Now he wanted to know what happened to his mother. To the people he thought he'd left safely behind. He deserved to know, no matter how difficult it would be for her.
“The fence was failing. Ther
e were some attempts to reinforce it, but it needed to be replaced. My father volunteered to go to The Capitol for the materials.”
“He volunteered? Entering the woods is a death sentence.”
“Yet, here we are,” she said, pointing out the obvious. “You left, and your mother always claimed you were still alive. That she would recognize your soul star if she saw it.”
“She would think that,” he said, his voice dipping low in sadness.
“My father had been gone for months, and while everyone else gave up on him, something told me he was just waiting for me to find him.”
“Thora, the chance of him making it through was small, and if he had, he would have returned.”
“I realize that, but it hung there in the back of my mind, teasing me every time I looked toward the woods. If he made it through, why couldn’t I?”
“So you asked Freddie to take you,” he said grimly.

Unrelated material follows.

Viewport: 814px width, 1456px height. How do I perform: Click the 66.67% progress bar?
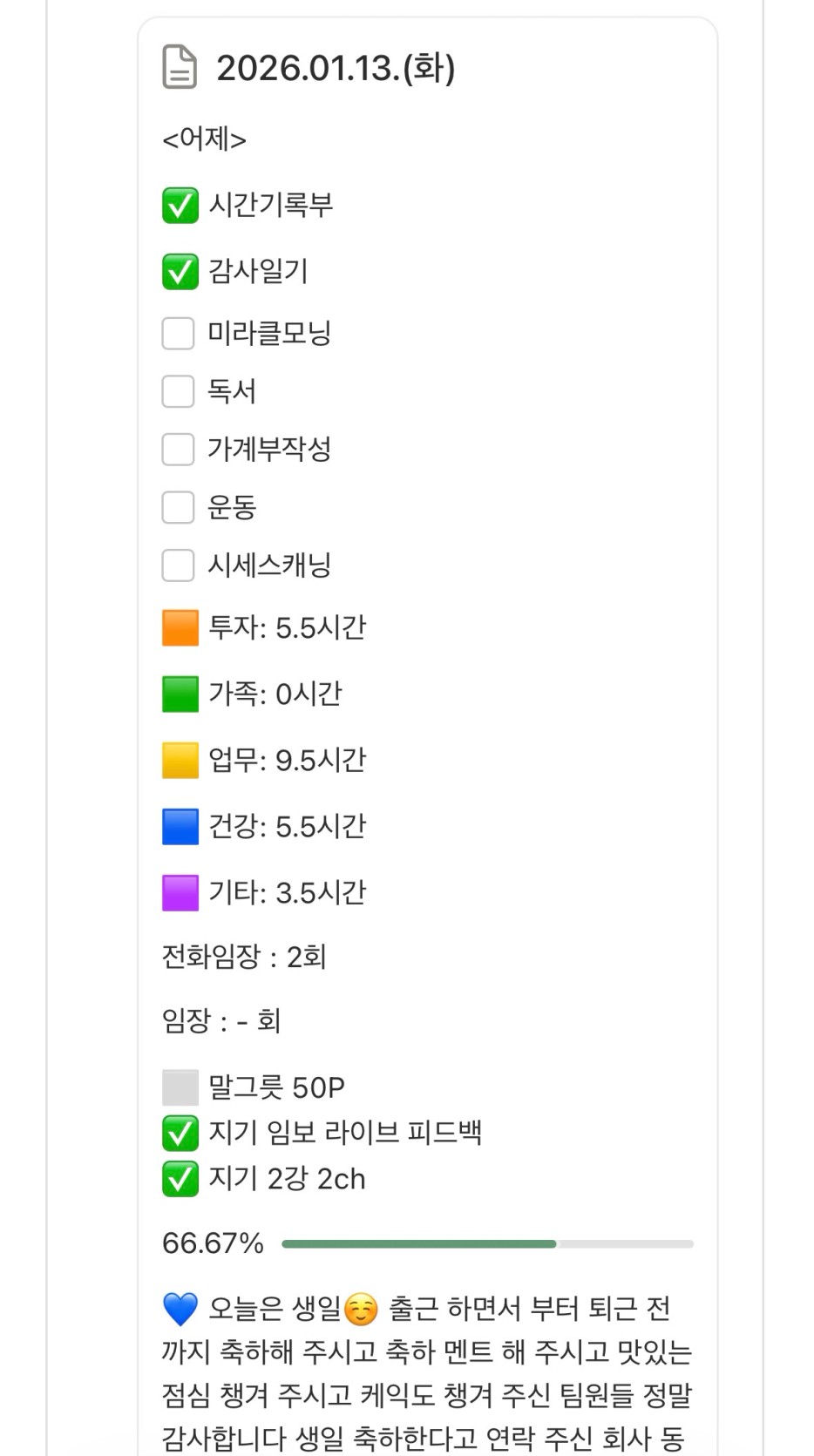coord(486,1244)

“I…" A heavy sigh escaped her. “I did.”
She glanced over her shoulder at Garrett and Sophie, avoiding the accusation in Darrian’s eyes. Maybe the hunger for Garrett was her punishment for leading Freddie to his death.
“You didn’t force him to go with you,” Darrian said, drawing her gaze back to him. “Freddie was infatuated with you. He would have done anything you asked with little hesitation.”
“But he did hesitate.” Guilt made the words a forceful admission. “I begged him to go. Just a little further.”
“Despite what his mother believed, Freddie was a grown man. He made up his mind to go with you, so that’s on him.”
“He didn’t want to leave.”
“I’m not surprised. Freddie wasn’t like you or me. There was nothing there for me. My mother was but a physical presence, simply waiting for the day when she would join my father’s soul star.”
“I would have stayed if not for my father’s disappearance.” Thora cringed at how weak her claim sounded.
Darrian laughed. “In the end, you'd have become a miserable shrew, constantly complaining about the village children wandering too close to the fence, playing at the edge of the woods until, one day, you'd walk in there yourself and vanish.”